Por outro lado, arrancando alegria ao futuro, em termos de representação feminina feminista e classista, foram muitas as mulheres eleitas para câmaras de vereadores. Mulheres realmente comprometidas com a luta das mulheres. Com 8.002 votos Amanda Gurgel do #MAIS pela legenda do PSTU foi a segunda mais votada, apesar de não ser eleita em função do quociente eleitoral. Com 14.630 votos, Fernanda Melchionna (PSOL) foi a vereadora mais votada em Porto Alegre (RS). Áurea Carolina (PSOL) e Marielle Franco (PSOL), ambas mulheres negras, se elegeram, respectivamente, em Belo Horizonte e no Rio de Janeiro. Em São Paulo, Sâmia Bonfim (PSOL) foi eleita, e o conjunto de mulheres da esquerda socialista (PSOL/PCB/PSTU) fizeram juntas quase 50 mil votos. São muitos os exemplos de mulheres de luta que fizeram importantes campanhas e excelentes votações, para prefeita ou vereadora.
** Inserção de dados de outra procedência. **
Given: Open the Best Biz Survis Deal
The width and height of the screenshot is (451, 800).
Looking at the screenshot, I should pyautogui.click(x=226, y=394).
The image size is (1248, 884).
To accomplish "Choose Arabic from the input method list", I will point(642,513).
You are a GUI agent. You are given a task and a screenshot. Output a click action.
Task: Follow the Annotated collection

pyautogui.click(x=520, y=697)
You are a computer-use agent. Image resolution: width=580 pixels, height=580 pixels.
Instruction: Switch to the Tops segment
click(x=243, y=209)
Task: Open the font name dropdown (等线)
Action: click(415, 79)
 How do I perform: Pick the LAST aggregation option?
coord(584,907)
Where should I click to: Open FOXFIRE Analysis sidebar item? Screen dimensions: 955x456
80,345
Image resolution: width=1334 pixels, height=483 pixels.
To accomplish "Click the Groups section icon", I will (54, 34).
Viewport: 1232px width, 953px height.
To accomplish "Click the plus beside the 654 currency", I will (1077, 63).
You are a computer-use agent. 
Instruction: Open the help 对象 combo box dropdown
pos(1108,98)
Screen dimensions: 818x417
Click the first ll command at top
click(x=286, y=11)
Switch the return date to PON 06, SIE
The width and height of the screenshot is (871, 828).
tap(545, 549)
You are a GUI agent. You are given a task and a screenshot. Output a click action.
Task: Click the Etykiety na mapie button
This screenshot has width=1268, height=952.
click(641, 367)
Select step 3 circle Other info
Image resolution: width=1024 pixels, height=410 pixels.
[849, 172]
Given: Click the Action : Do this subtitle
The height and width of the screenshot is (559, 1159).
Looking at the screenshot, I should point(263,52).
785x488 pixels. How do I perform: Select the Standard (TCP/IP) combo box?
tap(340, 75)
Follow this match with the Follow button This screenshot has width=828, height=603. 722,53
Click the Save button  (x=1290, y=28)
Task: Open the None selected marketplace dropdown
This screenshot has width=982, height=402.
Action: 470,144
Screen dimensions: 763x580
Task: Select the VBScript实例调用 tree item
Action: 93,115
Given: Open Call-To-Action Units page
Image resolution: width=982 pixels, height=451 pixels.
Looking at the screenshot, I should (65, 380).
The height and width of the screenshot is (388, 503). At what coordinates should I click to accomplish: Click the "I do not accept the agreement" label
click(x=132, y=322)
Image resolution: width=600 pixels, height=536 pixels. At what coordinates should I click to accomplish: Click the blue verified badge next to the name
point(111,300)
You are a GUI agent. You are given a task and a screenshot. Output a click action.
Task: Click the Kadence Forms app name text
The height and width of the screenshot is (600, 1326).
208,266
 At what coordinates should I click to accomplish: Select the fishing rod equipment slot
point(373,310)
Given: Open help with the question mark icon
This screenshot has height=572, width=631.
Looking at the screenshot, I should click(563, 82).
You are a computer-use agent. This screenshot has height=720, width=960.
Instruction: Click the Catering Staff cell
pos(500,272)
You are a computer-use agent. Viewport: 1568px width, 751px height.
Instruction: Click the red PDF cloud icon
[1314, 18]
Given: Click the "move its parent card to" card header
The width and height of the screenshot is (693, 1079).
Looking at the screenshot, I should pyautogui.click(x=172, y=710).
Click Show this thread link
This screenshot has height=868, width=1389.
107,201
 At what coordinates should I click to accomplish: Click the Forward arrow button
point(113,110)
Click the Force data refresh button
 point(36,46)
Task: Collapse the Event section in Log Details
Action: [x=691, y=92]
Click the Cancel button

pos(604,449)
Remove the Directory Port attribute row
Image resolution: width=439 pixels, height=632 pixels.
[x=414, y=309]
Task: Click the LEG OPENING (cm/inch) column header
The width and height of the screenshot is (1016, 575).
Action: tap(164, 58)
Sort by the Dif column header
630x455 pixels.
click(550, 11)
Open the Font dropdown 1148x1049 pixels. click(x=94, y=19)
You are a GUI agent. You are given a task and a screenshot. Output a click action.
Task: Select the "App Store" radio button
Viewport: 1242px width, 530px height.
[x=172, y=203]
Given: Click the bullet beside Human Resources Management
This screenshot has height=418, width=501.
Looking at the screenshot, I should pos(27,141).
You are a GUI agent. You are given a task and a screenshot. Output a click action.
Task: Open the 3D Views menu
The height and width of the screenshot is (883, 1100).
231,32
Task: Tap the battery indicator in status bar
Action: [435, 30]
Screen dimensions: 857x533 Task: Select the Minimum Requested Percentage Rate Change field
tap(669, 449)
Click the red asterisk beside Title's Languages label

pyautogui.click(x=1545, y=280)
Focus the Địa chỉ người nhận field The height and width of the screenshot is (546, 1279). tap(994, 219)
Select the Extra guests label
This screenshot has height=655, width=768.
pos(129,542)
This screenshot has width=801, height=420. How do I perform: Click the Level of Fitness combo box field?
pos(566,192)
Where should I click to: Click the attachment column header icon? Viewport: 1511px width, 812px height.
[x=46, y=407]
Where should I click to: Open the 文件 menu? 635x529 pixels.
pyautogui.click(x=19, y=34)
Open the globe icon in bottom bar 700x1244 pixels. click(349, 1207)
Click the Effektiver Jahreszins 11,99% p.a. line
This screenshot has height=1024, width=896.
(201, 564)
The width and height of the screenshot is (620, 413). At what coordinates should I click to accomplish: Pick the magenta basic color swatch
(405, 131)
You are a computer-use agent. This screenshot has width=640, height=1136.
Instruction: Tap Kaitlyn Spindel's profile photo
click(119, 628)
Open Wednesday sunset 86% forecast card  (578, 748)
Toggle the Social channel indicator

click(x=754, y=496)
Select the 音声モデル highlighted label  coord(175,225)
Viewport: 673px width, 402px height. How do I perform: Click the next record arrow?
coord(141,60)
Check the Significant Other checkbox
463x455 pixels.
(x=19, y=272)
Não tem jeito, a lei só não basta. As mulheres representam 52% da força de trabalho mundial, suportam a dupla jornada de trabalho (assalariado e doméstico) e sofrem diariamente com a opressão colocada sobre seus corpos. O Índice de Desigualdade de Gênero brasileiro é maior que a média global, e a nossa resposta para isso deve ser a união das trabalhadoras e da juventude. É também papel de toda esquerda se empenhar no avanço das discussões feministas, lutar contra a atual organização social do gênero, combater o machismo. Nós já aprendemos a bater de frente com a burguesia, agora nosso desafio é enfrentar incessantemente o patriarcado.